# Chalk Dataplane Installation (Background Persistence)
source: https://docs.chalk.ai/docs/background-persistence-installation

## Background Persistence Installation Via the UI

Chalk uses background writers hosted in the ("Customer Cloud") Kubernetes cluster
to write information about queries to various storage locations.

### Prerequisites

In order to install Chalk persistence writers, you need to have the following:

- Namespace to deploy the database into

If using Kafka:

- Kafka brokers
- Kafka topics for each bus
- Kafka authentication secret stored in AWS Secrets Manager

If using Pubsub:

- Topics for each bus
- Subscriptions for each bus

### Creating a Background Persistence Writers

Navigate to the Settings > Team > Shared Resources > Background Persistence page in the Chalk UI
to view the background persistence configuration. If no background persistence is configured,
you will see a message indicating that no background persistence is currently present, and the
first save and apply will create background persistence writers.

### Writer Types

Chalk supports different types of background persistence writers, each designed for specific data flow and storage purposes:

### Online Store Writers

- ONLINE_WRITER: Listens to the online store subscription and writes query results into the online store (Redis, DynamoDB, etc.). This ensures that computed feature values are persisted for fast retrieval during online inference.

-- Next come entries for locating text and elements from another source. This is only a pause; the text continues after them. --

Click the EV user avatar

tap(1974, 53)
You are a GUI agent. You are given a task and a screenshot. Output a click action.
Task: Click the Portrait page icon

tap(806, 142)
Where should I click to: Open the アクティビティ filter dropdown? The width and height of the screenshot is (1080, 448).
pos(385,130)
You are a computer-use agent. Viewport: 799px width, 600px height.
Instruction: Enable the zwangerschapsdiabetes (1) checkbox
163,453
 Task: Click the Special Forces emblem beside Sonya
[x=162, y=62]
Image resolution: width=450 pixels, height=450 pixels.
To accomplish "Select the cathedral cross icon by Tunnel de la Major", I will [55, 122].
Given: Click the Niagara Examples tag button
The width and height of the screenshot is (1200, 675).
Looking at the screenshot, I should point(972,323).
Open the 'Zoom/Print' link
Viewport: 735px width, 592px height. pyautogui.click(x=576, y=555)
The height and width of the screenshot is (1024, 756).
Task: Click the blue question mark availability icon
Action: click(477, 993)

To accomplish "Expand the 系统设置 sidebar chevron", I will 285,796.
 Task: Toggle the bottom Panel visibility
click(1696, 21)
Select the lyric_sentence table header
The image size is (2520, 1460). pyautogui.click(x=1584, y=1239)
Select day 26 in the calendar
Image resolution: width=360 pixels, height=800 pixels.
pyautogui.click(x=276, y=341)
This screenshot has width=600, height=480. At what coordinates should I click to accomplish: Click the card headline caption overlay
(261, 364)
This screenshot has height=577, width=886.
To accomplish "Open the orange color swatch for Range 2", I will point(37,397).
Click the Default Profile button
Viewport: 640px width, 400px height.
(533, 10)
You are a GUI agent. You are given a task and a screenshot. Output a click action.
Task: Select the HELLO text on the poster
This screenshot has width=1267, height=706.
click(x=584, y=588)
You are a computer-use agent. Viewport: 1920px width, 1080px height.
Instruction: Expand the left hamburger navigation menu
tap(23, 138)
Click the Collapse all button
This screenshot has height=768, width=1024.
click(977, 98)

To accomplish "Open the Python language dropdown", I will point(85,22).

### Metrics and Monitoring Writers

- METRICS_WRITER: Listens to the result metrics subscription and republishes messages as metrics bus messages. This writer transforms query result data into metrics format for downstream processing.
- METRICS_BUS_WRITER: Listens to the metrics bus subscription and writes processed metrics to the metrics store. This enables monitoring and observability of feature computation performance.

### Offline Store Writers

- OFFLINE_WRITER: Listens to the offline store subscription and writes query results into the offline store (BigQuery, Snowflake, etc.). This provides historical data for training and batch inference.
- OFFLINE_STORE_BULK_INSERT_WRITER: Listens to the bulk upload subscription and performs efficient bulk inserts of parquet files from cloud storage (GCS/S3) into the offline store using COPY INTO operations.
- OFFLINE_STORE_STREAMING_INSERT_WRITER: Listens to the streaming write subscription and handles real-time data insertion. The message body contains parquet-encoded data with table metadata. While the subscription name references BigQuery, this writer supports all offline store backends. For BigQuery, the more efficient bigquery-streaming-write-loader is typically used instead.

### Specialized Writers

- QUERY_MIRROR_CONSUMER: Listens to the query log subscription and executes mirrored queries. This is useful for debugging, testing, and validation scenarios.
- ONLINE_VECTOR_STORE_WRITER: Listens to the vector store subscription and sends batches to vector databases for similarity search and retrieval use cases.

Each writer type requires specific subscription IDs and topics to be configured in the common persistence specifications.

### Pubsub vs Kafka

When using pubsub, topics and subscriptions are 2 separate entities, but for Kafka, we use the same
topic for both publishing and subscribing. Additionally, we need to provide Kafka authentication
credential, whereas pubsub uses its google identity to authenticate.

### Configuration Options (Common)

In the JSON format, these fields are in the common_specs field.

The backend to use for the bus. "KAFKA" for AWS, "PUBSUB" for GCP.

The namespace to deploy the background persistence writers in.

The service account to use for the background persistence writers.

The client to use for secrets. "AWS" for AWS Secrets Manager, "GCP" for GCP Secrets Manager.

The topic to use for Kafka dead letter queue.

### Configuration Options (Other)

The hostname of the API server.

The cloud secret to use for Kafka authentication.

The Kafka bootstrap servers to use as a comma separated list.

The Kafka security protocol to use.

The Kafka SASL mechanism to use.

Whether Redis is clustered or not, if using a Redis online store.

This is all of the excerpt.